**Work request:** Using the entries below, write out the line with "Міжнародна діяльність (374, 333)", the line with "Бізнесу (686, 102)", and every line in between, exactly as each is written.

**Records to process:**
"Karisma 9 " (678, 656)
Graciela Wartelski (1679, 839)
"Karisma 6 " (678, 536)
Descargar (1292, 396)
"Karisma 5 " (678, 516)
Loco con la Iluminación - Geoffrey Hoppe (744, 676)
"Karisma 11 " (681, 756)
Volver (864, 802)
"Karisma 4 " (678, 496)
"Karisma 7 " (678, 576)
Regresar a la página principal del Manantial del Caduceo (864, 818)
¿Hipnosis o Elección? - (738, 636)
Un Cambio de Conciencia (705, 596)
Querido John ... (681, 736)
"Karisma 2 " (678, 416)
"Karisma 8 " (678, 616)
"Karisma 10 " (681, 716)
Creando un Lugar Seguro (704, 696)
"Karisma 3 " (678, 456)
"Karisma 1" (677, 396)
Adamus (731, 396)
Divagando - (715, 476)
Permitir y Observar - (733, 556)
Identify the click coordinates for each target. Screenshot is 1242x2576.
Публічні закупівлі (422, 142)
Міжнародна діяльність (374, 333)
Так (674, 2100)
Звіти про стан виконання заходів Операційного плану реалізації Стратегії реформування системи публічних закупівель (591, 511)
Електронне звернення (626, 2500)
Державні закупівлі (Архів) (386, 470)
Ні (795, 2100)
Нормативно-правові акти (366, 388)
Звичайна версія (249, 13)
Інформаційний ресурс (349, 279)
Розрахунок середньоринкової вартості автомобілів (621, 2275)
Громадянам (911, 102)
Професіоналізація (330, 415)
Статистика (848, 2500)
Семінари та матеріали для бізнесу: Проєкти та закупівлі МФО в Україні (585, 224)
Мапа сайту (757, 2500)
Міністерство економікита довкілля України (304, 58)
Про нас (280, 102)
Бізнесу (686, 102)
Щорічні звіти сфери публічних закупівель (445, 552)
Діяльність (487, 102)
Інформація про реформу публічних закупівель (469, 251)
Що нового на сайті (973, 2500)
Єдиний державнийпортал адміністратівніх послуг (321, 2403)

**Problem solution:**
Міжнародна діяльність (374, 333)
Так (674, 2100)
Звіти про стан виконання заходів Операційного плану реалізації Стратегії реформування системи публічних закупівель (591, 511)
Електронне звернення (626, 2500)
Державні закупівлі (Архів) (386, 470)
Ні (795, 2100)
Нормативно-правові акти (366, 388)
Звичайна версія (249, 13)
Інформаційний ресурс (349, 279)
Розрахунок середньоринкової вартості автомобілів (621, 2275)
Громадянам (911, 102)
Професіоналізація (330, 415)
Статистика (848, 2500)
Семінари та матеріали для бізнесу: Проєкти та закупівлі МФО в Україні (585, 224)
Мапа сайту (757, 2500)
Міністерство економікита довкілля України (304, 58)
Про нас (280, 102)
Бізнесу (686, 102)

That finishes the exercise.